3.) DDR4 is first scheduled for release alongside Haswell-EX (server) and Haswell-E (HDE- high-end desktop) in 2014. It will not be supported by mainstream Haswell CPUs on LGA 1150. It is expected DDR4 will be released to the masses alongside Broadwell in late 2014. DDR4 is better but will be expensive for a while compared to equivalent capacity DDR3. In short, you should not hold off purchasing your desktop just for DDR4.
Desktop Haswell processors will be available in both LGA and BGA versions. The 4770(K) will remain LGA. From what I understand all Broadwell processors will be BGA-only, and it is therefore unlikely Intel will release an LGA Broadwell CPU just for drop-in replacement on LGA 1150 boards. In 2015 Intel will return to offering LGA with it's new "Skylake" architecture. Therefore, Intel will augment it's "tick-tock" CPU cadence by offering LGA (and BGA) versions of "tocks" and BGA only versions for the "ticks." There are several reasons for this, including the lower manufacturing cost of soldering the CPU to the board and the fact that most people don't upgrade their processors every year, meaning the board must be replaced anyway for a CPU upgrade. The BGA desktop Haswell chips will carry the -R suffix and include the highest sku of Intel integrated graphics (GT3e/Intel HD 5200). All other Intel desktop chips will get GT2 (Intel HD 4600).
So since you likely plan to get a dedicated GPU anyway, don't worry about the "R" chips and just pick up the regular 4770 or 4770K.
I can say it is not worth it to upgrade from i7 930 to Haswell. i7 930 is better than Sandy and Ivy. Plus much stable overclock. I was owner of first gen i3.

ROWS:
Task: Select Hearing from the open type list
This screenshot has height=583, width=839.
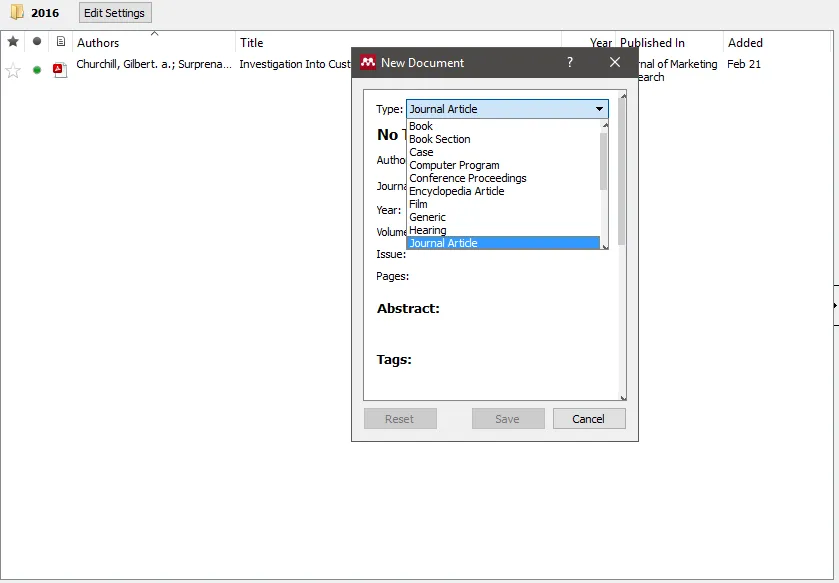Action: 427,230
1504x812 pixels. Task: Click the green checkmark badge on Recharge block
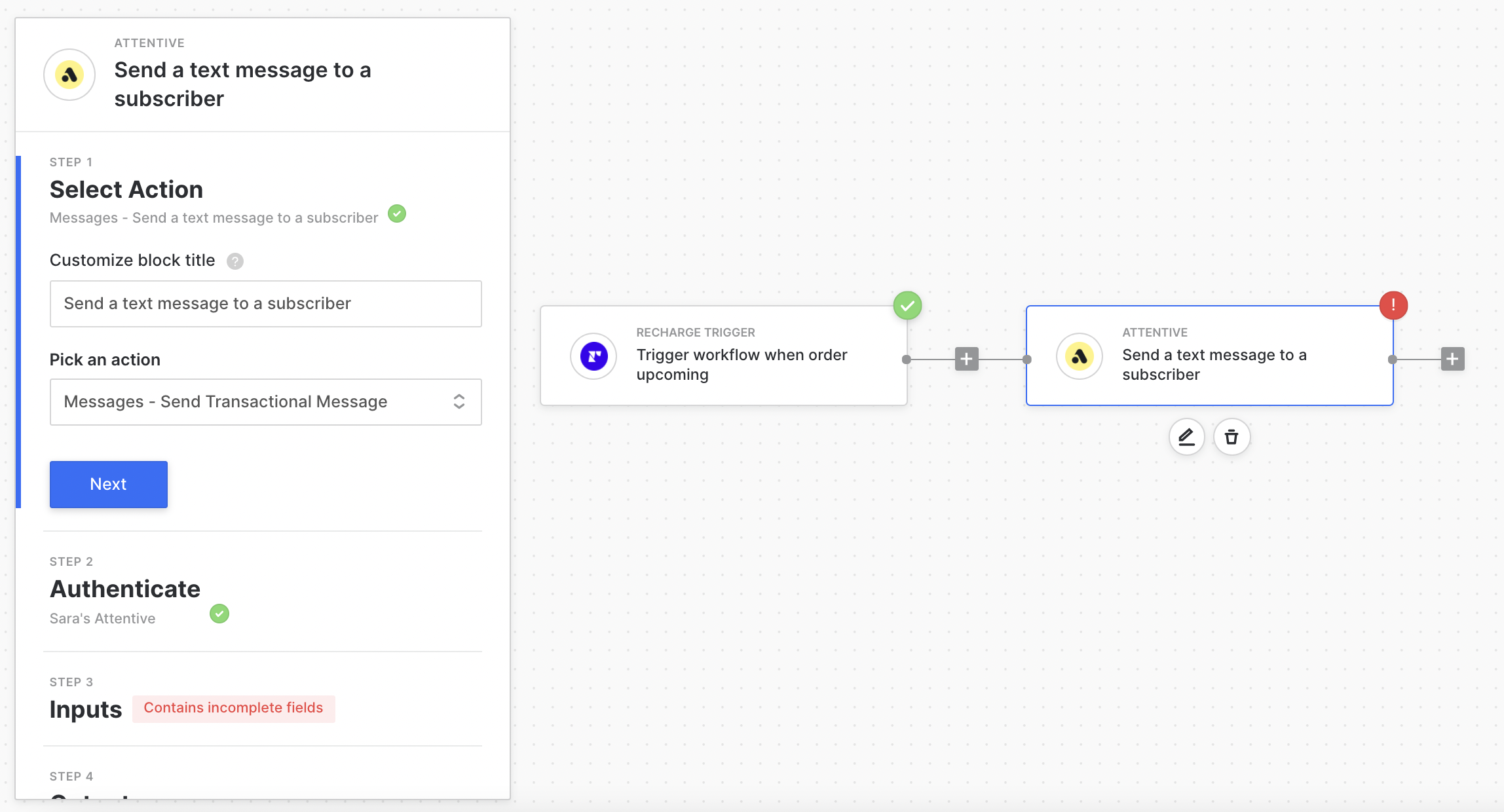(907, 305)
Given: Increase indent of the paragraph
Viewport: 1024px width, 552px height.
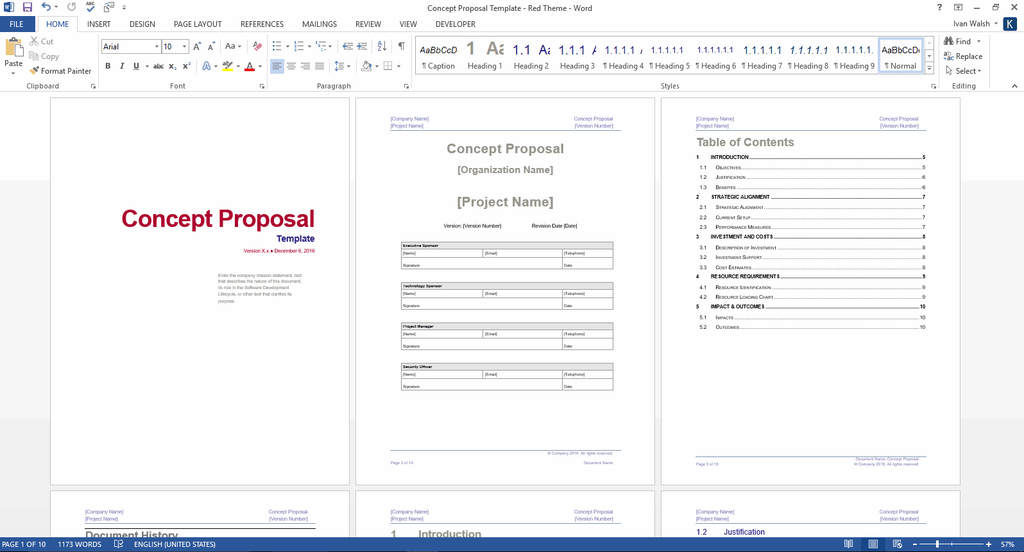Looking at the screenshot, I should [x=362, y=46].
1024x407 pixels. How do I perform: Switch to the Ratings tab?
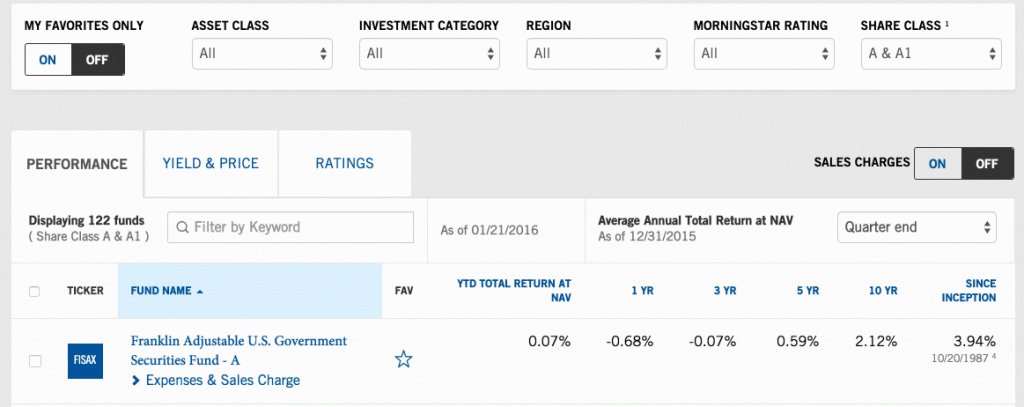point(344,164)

WHAT THIS EXERCISE ASKS:
[1] In the passage on Intel processors, what suffix will the BGA desktop Haswell chips carry?
[2] List every Intel processor codename in the passage on Intel processors, counting Haswell-E and Haswell-EX as Haswell.

OUTPUTS IN ORDER:
[1] The -R suffix.

[2] Haswell, Broadwell, Skylake, Sandy, Ivy